◆ Set task:
Please rewrite the records from the start through the line containing "[1362, 316]", substituting "Choose" for "Select" and changing nothing else. Leave the pictures out of your answer.

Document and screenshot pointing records
═══

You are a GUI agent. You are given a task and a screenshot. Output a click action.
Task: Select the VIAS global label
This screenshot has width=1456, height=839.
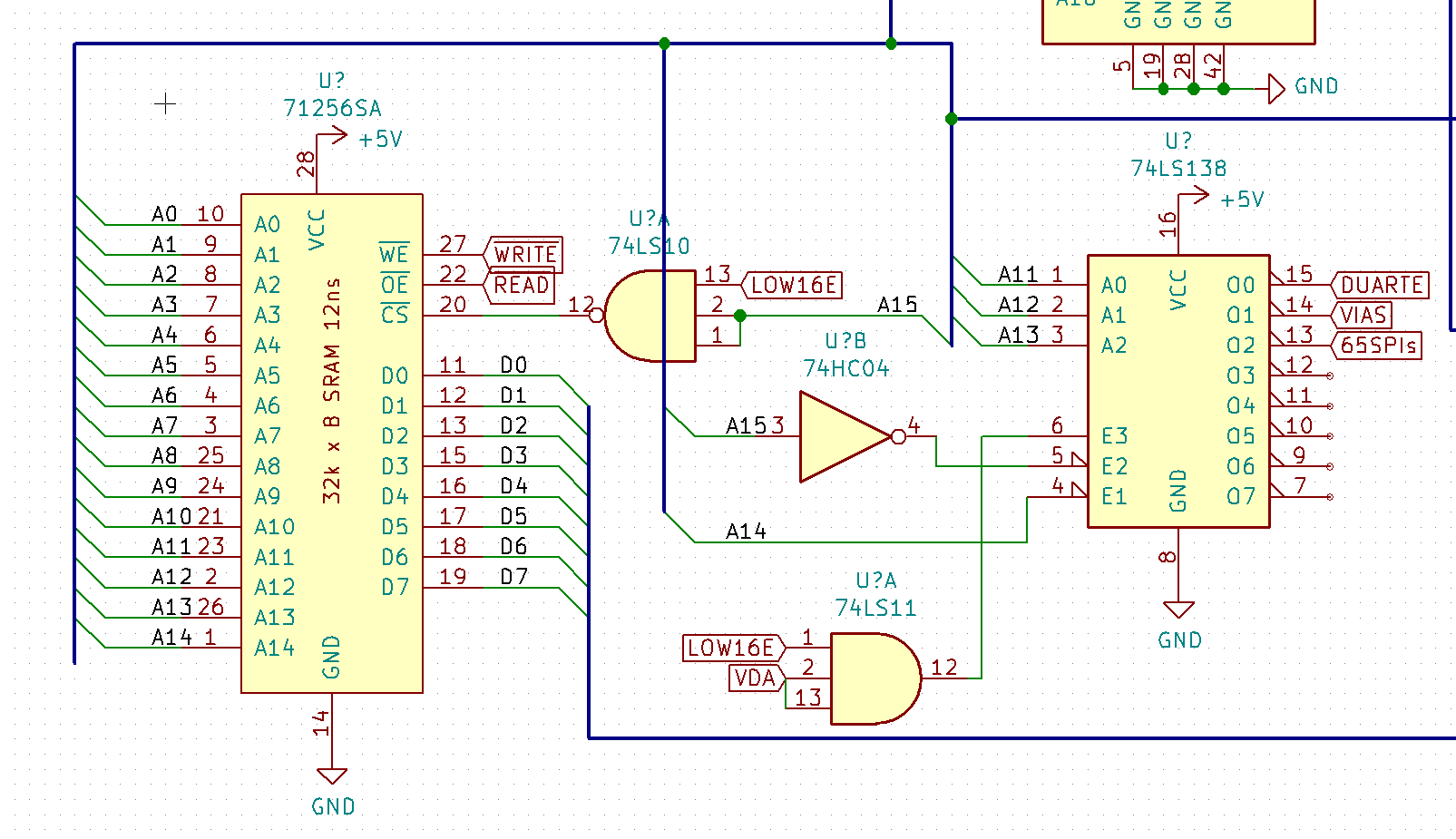[1362, 316]
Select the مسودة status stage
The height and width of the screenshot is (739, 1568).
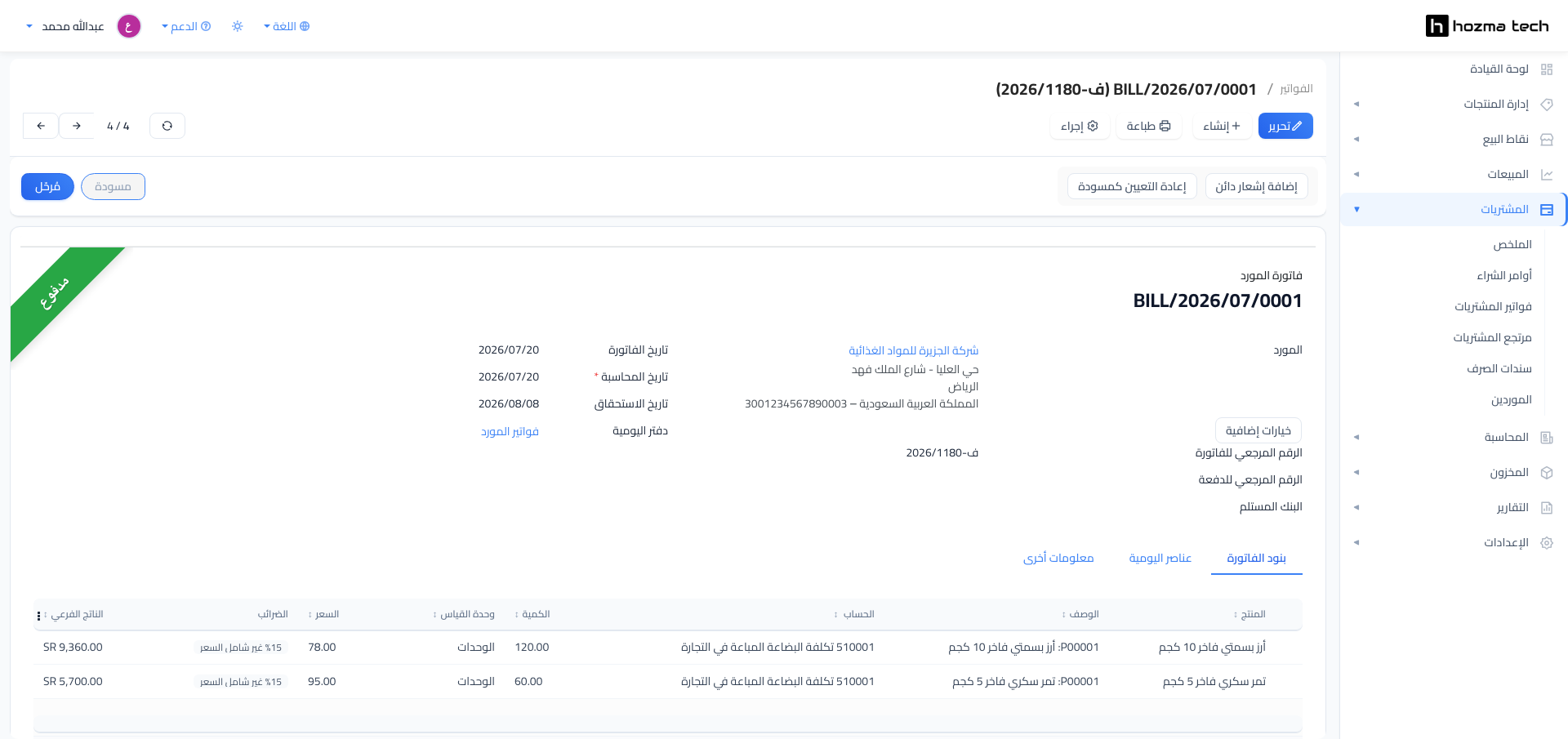click(x=113, y=187)
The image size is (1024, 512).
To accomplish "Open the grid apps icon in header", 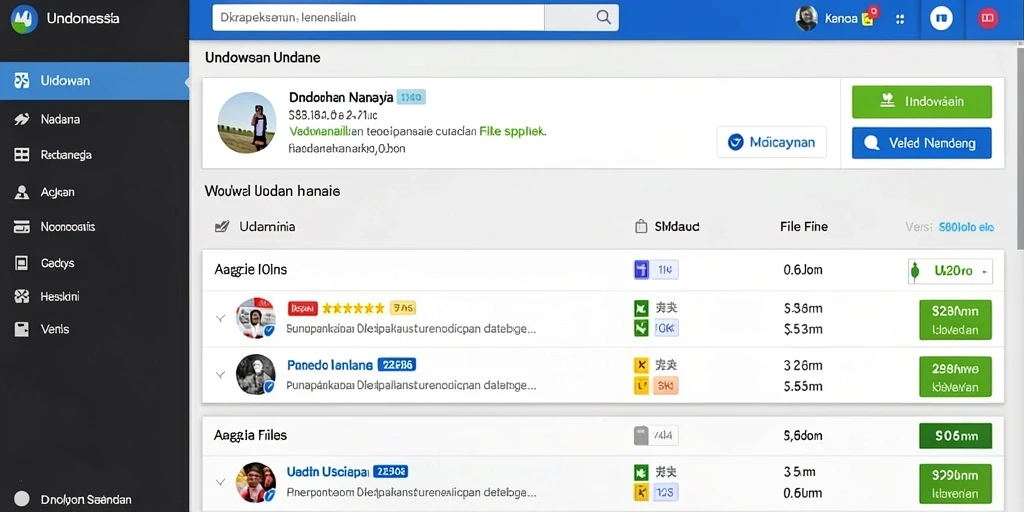I will point(900,19).
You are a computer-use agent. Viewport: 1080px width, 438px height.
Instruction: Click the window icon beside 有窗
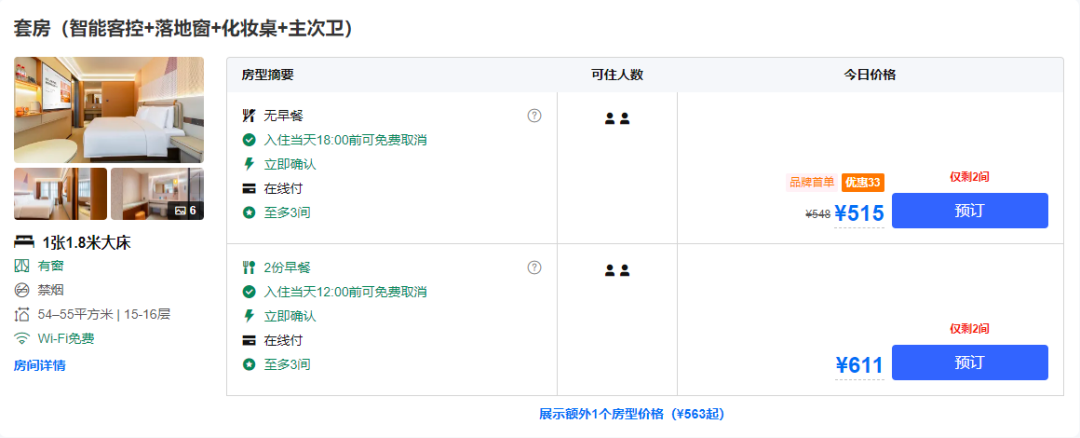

═══

◆ Answer to this problem:
You are a GUI agent. You are given a task and a screenshot. Output a click action.
Task: Choose the VIAS global label
This screenshot has width=1456, height=839.
[1362, 316]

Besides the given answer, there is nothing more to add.